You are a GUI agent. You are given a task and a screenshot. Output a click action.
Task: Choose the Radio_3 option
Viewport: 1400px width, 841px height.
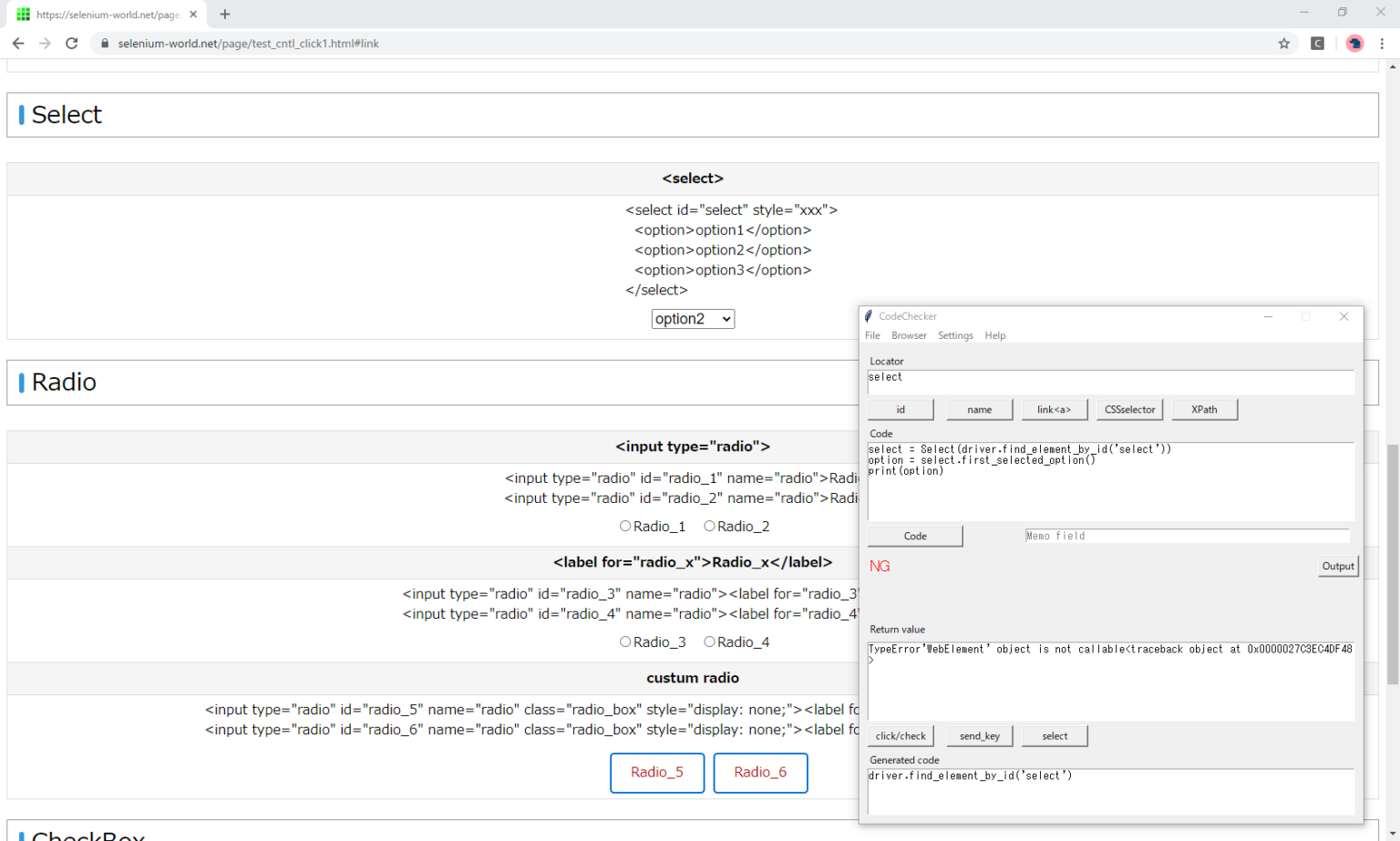tap(625, 641)
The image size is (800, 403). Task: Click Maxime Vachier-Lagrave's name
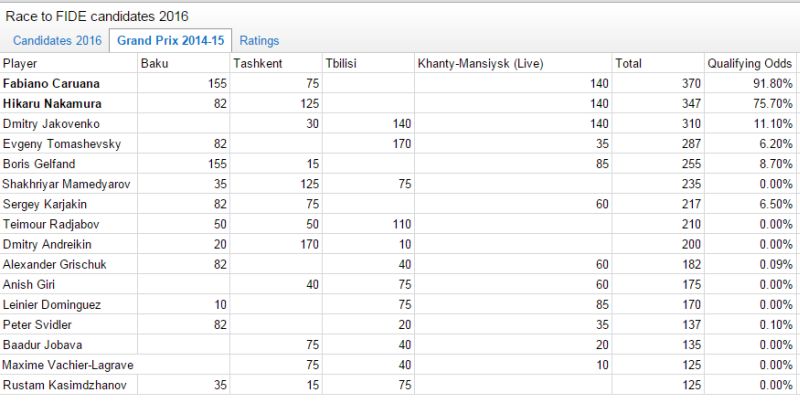[68, 365]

Assignment
Print the entire listing above verbatim. No picture should be included.

Your solution
You are a GUI agent. You are given a task and a screenshot. Output a click action.
Task: Choose the Radio_3 option
Viewport: 1400px width, 841px height.
tap(625, 641)
The image size is (800, 403). Task: Click Maxime Vachier-Lagrave's name
[68, 365]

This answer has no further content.